- Opening Delimiter -
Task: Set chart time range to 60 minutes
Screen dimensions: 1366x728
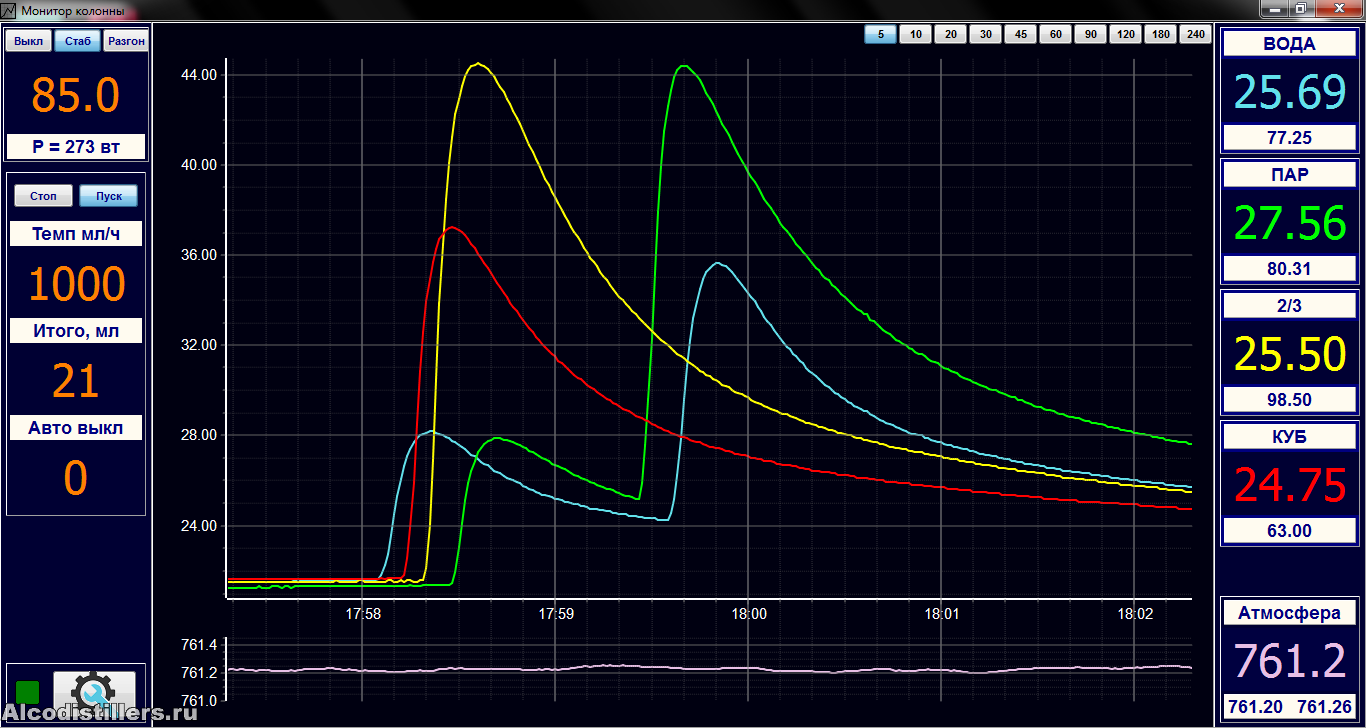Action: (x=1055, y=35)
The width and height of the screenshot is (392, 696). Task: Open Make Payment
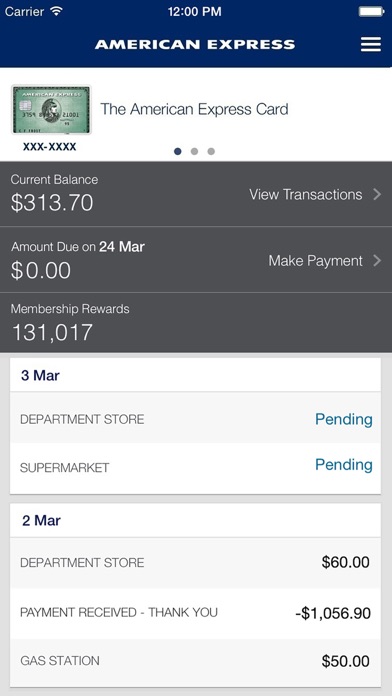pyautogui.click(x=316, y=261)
- Closing Delimiter -
This task calls for the listing to be restated exactly, with images omitted.

Answer below –
Task: Set chart time range to 60 minutes
Screen dimensions: 1366x728
Action: (x=1055, y=35)
The width and height of the screenshot is (392, 696). Task: Open Make Payment
pyautogui.click(x=316, y=261)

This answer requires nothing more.